DDoS Attacks Hamper Online Poker Sites

DDoS Attacks Hamper Online Poker Sites 0001

A wave of Distributed Denial of Service (DDoS) attacks targeting major online poker and gambling sites has at times impaired the functionality of several of those major sites in recent days. According to a report at the Shadowserver Foundation, the first tracking entity to report on the attacks, affected poker sites have included Full Tilt Poker, Titan Poker and CD Poker, with the casino-games portion of operations at PartyGaming and Virgin Games also affected.

A DDoS attack impairs a website's capability by attacking its web servers, usually by flooding those servers with traffic from many thousands of different locations at once. One illicit method for implementing a DDoS attack involves the use of remote computers infected with a virus or other latent code; upon activation, these otherwise innocent computers are then incorporated into the "bot net" used in the attacks on the targeted site.

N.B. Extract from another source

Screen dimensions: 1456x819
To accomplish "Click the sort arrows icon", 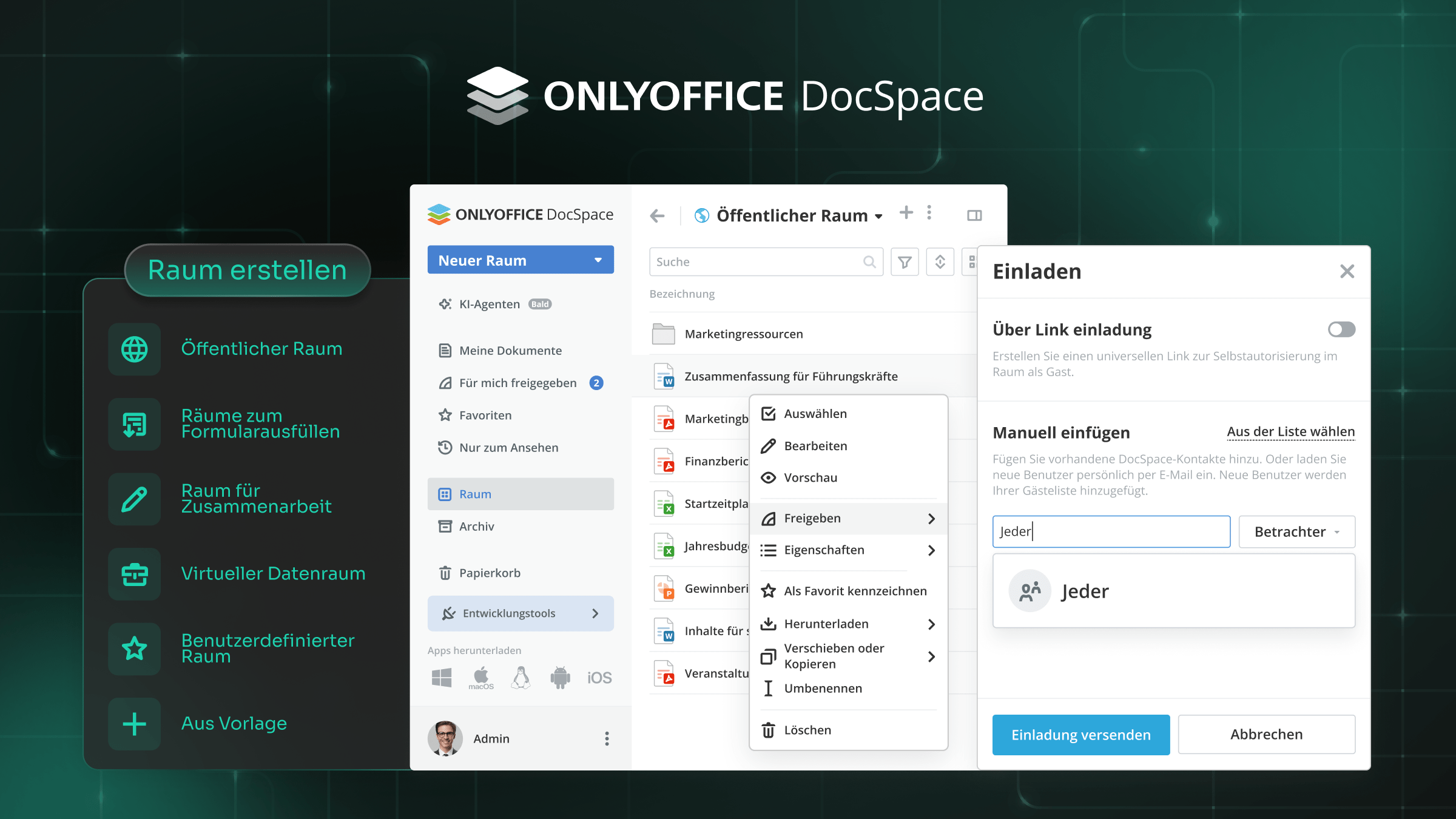I will tap(940, 262).
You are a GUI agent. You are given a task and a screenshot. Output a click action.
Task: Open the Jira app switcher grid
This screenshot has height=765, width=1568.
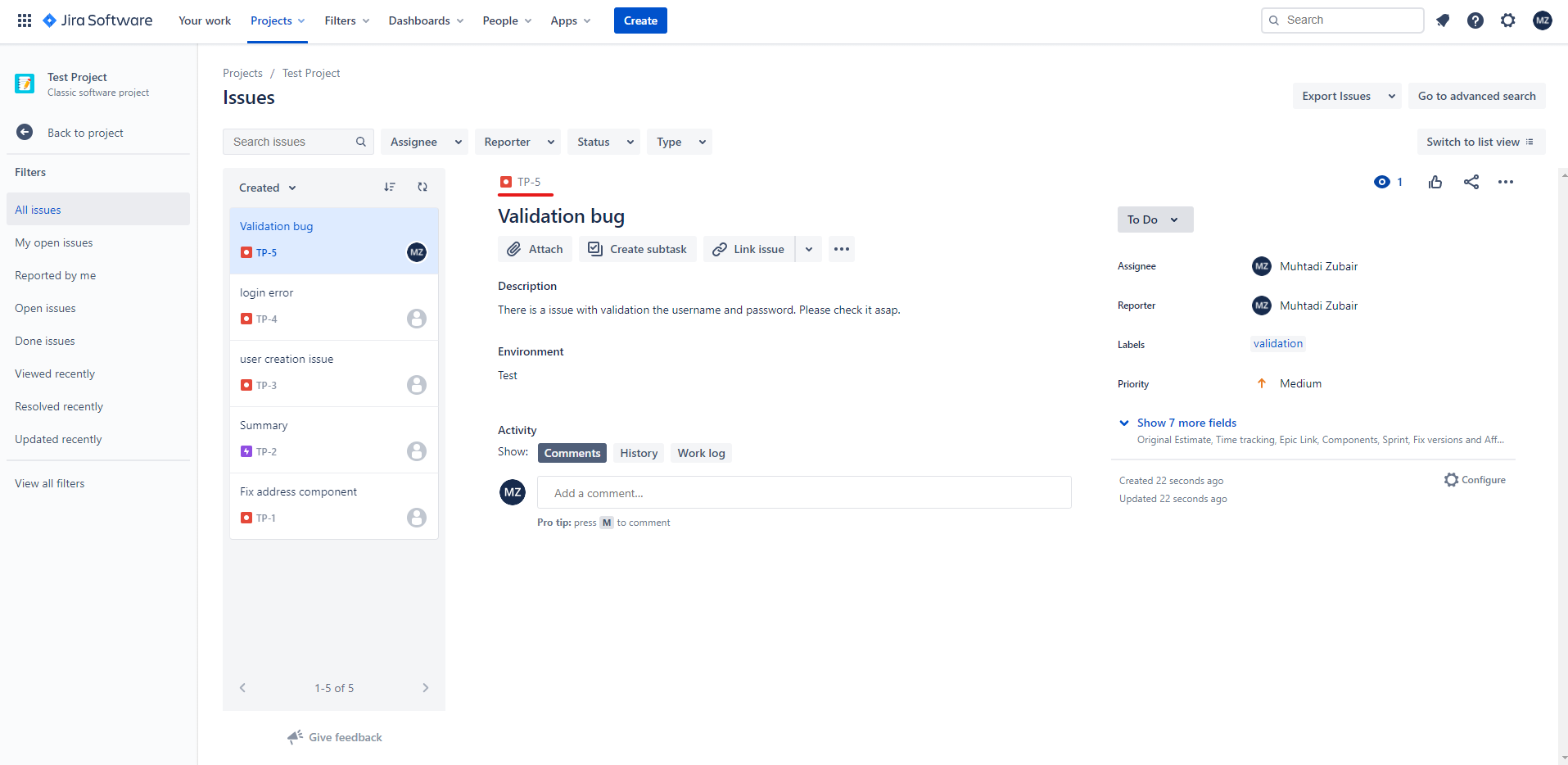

Several of the major sites were reported as being down or as suffering slow response times while the recent attacks were in process, though none of the affected sites have, to date, issued a release on the matter. An examination made by the group (which maintains its watchdog site at shadowserver.org) uncovered a total of 32 different online gambling domains which had been attacked from February 10-18, 2008. An unusual number of the sites were smaller Russian-based (.ru) gambling sites, despite the attacks on the larger entities such as Full Tilt and Titan Poker. All of the above-mentioned sites have, according to the research published by Shadowserver, taken countermeasures designed to combat the attacks being made upon them.

A later report also indicated that the "command and control" server orchestrating the attacks had been taken offline after its "upstream" service provider had been notified, thereby short-circuiting the attacks. Such a solution, of course, does not preclude new attacks from starting from a different, relocated web server.

The Shadowserver Foundation speculated on the purposes of the attack, writing this in their report: "Why are they doing this? That we do not really know. This could be a range of tests that precedes an extortion attempt. Perhaps someone is paying to have the websites of the competition brought down? We do not have any real way to tell at this point. What is clear though is that several gambling websites are being brought down."

The episode is not the first time that DDoS attacks have been mentioned in connection with online-gambling websites. Anecdotal tales about extortion-based DDoS attacks or threats thereof have reached discussion boards in recent memory, including a threatened attack against one or more unnamed sports-betting sites in the weeks preceding last year's Super Bowl.